- Instructions for the task
Every line below that has the string "Ford" adds one to the count. Give that count by itself.

◇ ◇ ◇ ◇ ◇ ◇ ◇

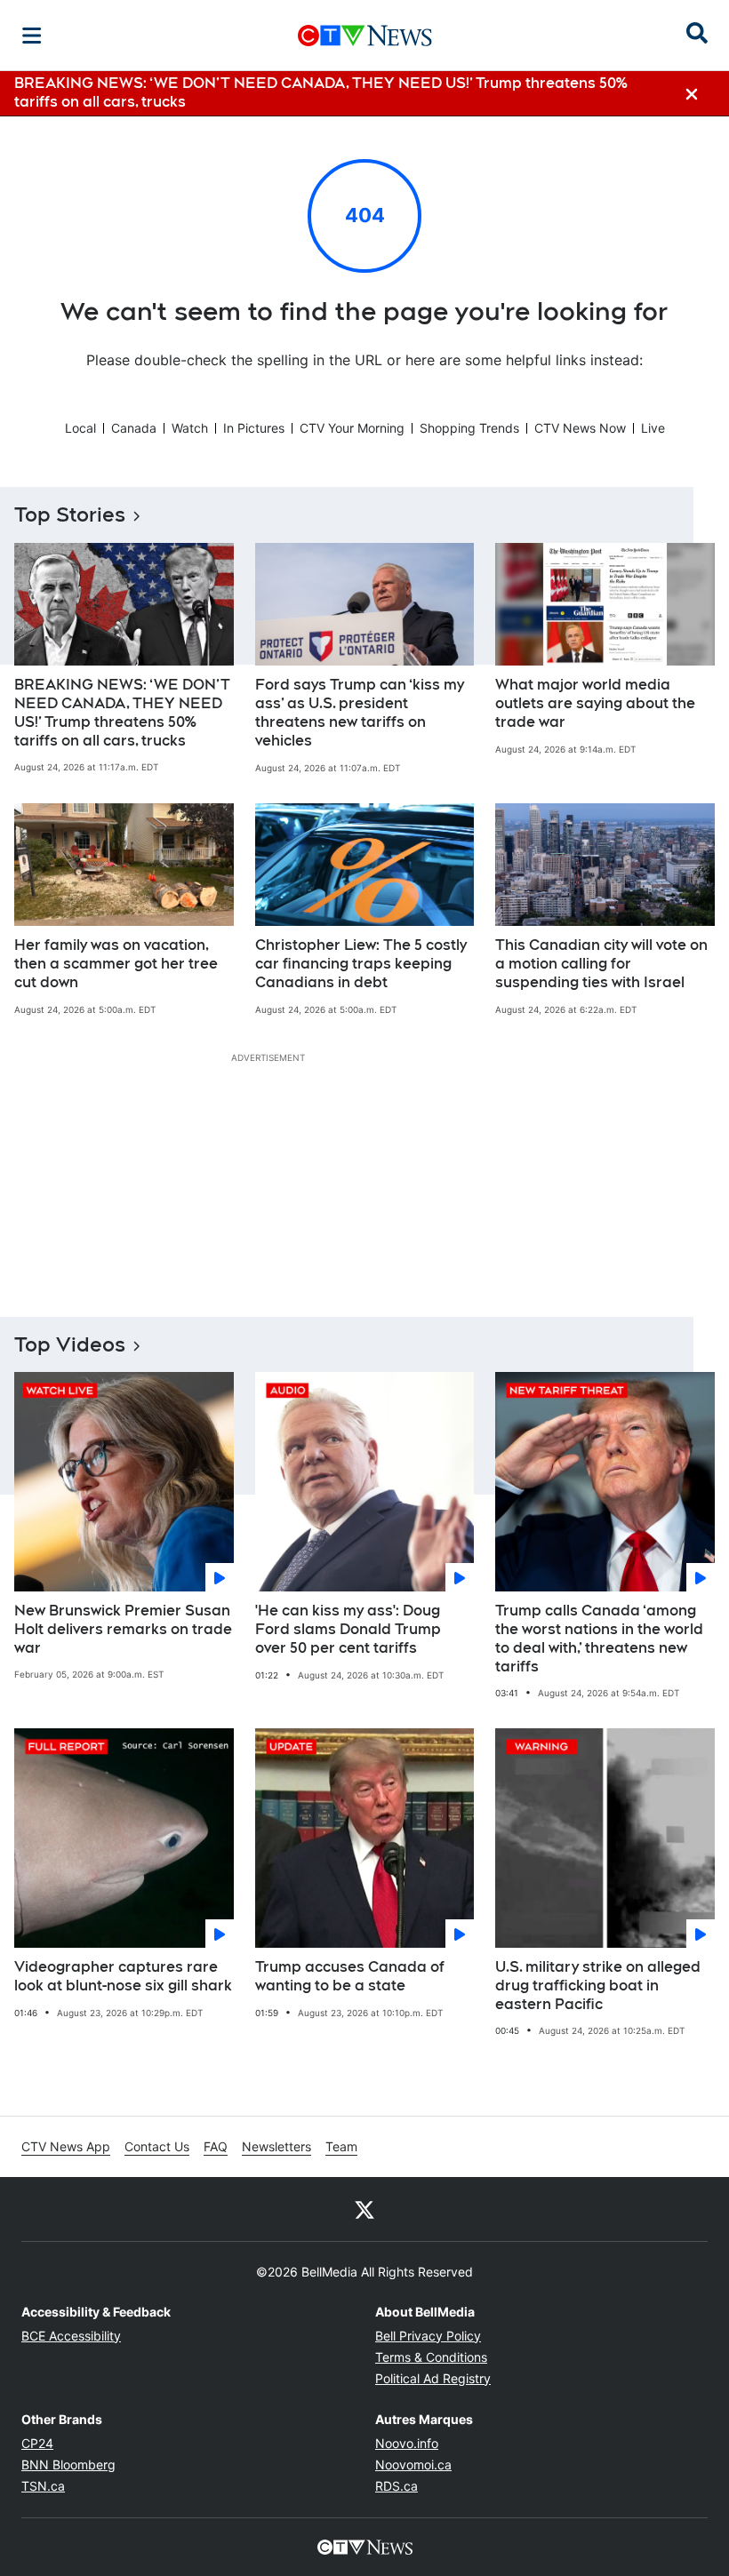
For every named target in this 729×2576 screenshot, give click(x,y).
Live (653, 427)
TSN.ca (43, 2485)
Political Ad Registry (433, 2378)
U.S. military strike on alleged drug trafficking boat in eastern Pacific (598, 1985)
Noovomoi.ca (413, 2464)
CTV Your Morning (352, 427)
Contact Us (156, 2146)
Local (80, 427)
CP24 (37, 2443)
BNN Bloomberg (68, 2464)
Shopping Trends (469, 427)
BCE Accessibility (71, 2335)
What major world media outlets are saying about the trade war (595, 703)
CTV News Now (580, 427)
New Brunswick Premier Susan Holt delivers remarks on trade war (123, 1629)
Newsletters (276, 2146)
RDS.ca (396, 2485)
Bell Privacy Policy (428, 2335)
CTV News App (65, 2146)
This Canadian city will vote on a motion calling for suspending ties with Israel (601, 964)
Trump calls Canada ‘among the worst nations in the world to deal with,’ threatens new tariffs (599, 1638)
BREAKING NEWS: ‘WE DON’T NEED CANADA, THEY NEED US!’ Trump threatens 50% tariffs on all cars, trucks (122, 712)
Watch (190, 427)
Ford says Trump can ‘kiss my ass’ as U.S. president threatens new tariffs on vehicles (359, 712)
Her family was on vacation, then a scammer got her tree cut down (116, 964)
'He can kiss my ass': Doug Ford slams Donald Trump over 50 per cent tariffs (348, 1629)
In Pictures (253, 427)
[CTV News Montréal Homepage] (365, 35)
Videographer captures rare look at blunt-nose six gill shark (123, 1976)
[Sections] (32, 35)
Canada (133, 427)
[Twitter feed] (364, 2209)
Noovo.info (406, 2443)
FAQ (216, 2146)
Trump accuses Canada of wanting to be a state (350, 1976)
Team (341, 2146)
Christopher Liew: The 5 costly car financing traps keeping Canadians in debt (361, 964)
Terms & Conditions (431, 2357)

◇ ◇ ◇ ◇ ◇ ◇ ◇

- Answer box
2